- _Excerpt_
----------
Mark Beaumont (born 2 June 1972) is an English music journalist.

Career and writing style
A contributor to such titles as The Times, Shortlist, The Guardian and Uncut, Beaumont's writings have predominantly appeared in the NME where he has written numerous reviews and interviews since 1995 and has also functioned as the magazine's letters and singles page editor.  Considered by NME editor Conor McNicholas one of the title's "star" writers, Beaumont has frequently been assigned the task of reviewing latest releases and gigs from high-profile artists (Arctic Monkeys, Black Rebel Motorcycle Club, Coldplay) and Muse.

In his writings, Beaumont has often favoured a caustic, confrontational and at times humorous prose style, especially when writing on artists or records that he does not hold in particularly high regard.

He has also been noted for caustic left-wing political opinions, often entirely unrelated to the media being reviewed. In 2021 when reviewing Netflix's 'Chernobyl 1986' Beaumont described the United Kingdom as; 'a country that has overseen over 120,000 largely unnecessary deaths during a national crisis due to the incompetence, lies, contempt for its citizens and rampant cover-ups and cronyism of its extremist government'. In the same article he further describes the 2019 HBO Chernobyl miniseries as being; 'very handy at a time when it might be politically advantageous to conflate the nightmares of communism with the potentials of socialism'. 

Beaumont wrote a band biography for the liner notes of the band Mansun's  posthumous album, Kleptomania.

Beaumont released a biography of the band Muse entitled Out Of This World in the autumn of 2008.

In September 2012 his latest artist biography, Jay-Z: The King Of America, was released by Omnibus Press.

In June 2014, Omnibus Press published his biography of the band The Killers.
----------
- _Given exercise_
From the Mark Beaumont profile above, list every publication it says he has written for.

- _Data_
----------
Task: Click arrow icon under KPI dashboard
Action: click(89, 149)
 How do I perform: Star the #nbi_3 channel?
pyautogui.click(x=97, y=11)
----------
- _Answer below_
The Times, Shortlist, The Guardian, Uncut, NME